Both of his parents were well educated: they met while students at Roger Williams University in Nashville. His father went on to earn his law degree by mail, and his mother became a school teacher. They moved to Louisiana, but when that state’s bar was closed to his father, the couple relocated to the all-black town of Rentiesville, Oklahoma, where John Hope was born and where Buck served as the town’s postmaster and only lawyer. Later, planning to move his family to Tulsa, Buck Franklin set about building a home and law office there. At the time, Tulsa’s Greenwood section was the most prosperous black community in the United States. But when a group of black men tried to defend a black teen falsely accused of raping a white woman from a lynch mob, shots were exchanged and a riot begun. An undetermined number of blacks were murdered and thirty-five square blocks of Greenwood—including Buck Franklin’s new home and business—were destroyed. In a move some suspect was an attempt to confiscate the Greenwood land, the city decreed that only stone or brick (materials out of reach of the black population) could be used to rebuild. Buck Colbert Franklin challenged that ruling and, living and working out of a canvas tent, took the case all the way to the Oklahoma supreme court—and won.

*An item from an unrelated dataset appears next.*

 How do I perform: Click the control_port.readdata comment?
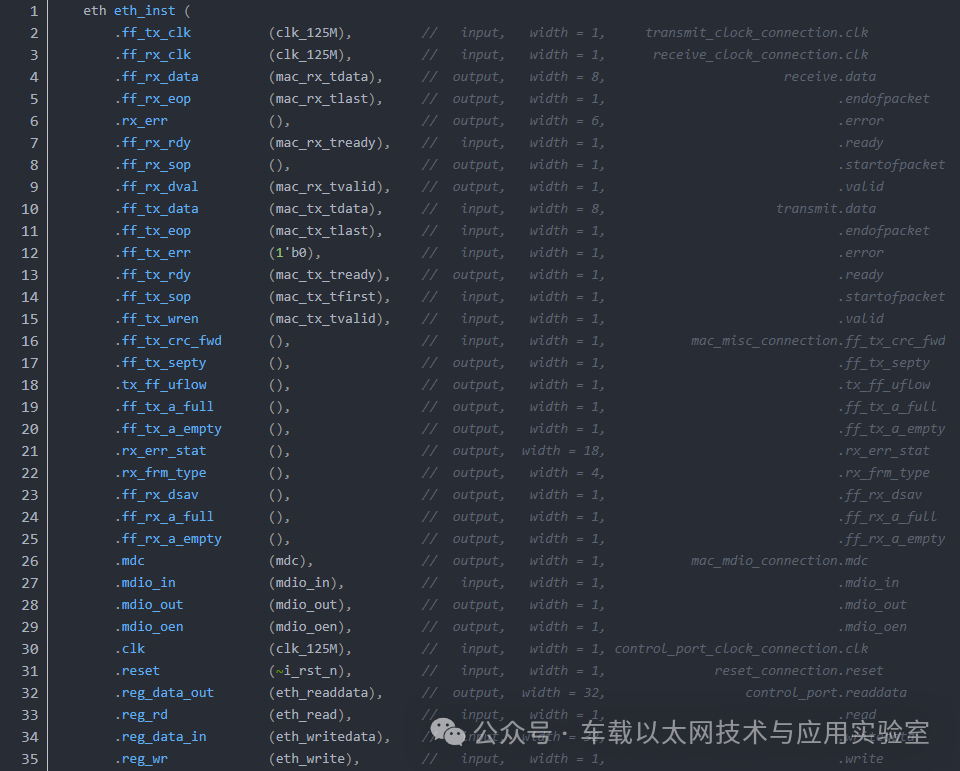826,693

Eighty years later, the Oklahoma legislature created the Tulsa Race Riot Commission in part to try to locate a purported mass grave used in 1921 to bury the riot’s black victims, which some believed to number in the hundreds. No such grave was found, but in its report the commission blamed the city of Tulsa for enabling the mob and failing to protect the residents of Greenwood and suggested reparations be paid to the survivors or their descendants. In response, the Oklahoma legislature awarded development funds to Greenwood, established a memorial for the victims, and offered scholarships for its residents, but no reparations. Unsatisfied, a group of survivors filed suit, Alexander v. State of Oklahoma, and John Hope Franklin, who had been an advisor to the commission, signed on as a plaintiff.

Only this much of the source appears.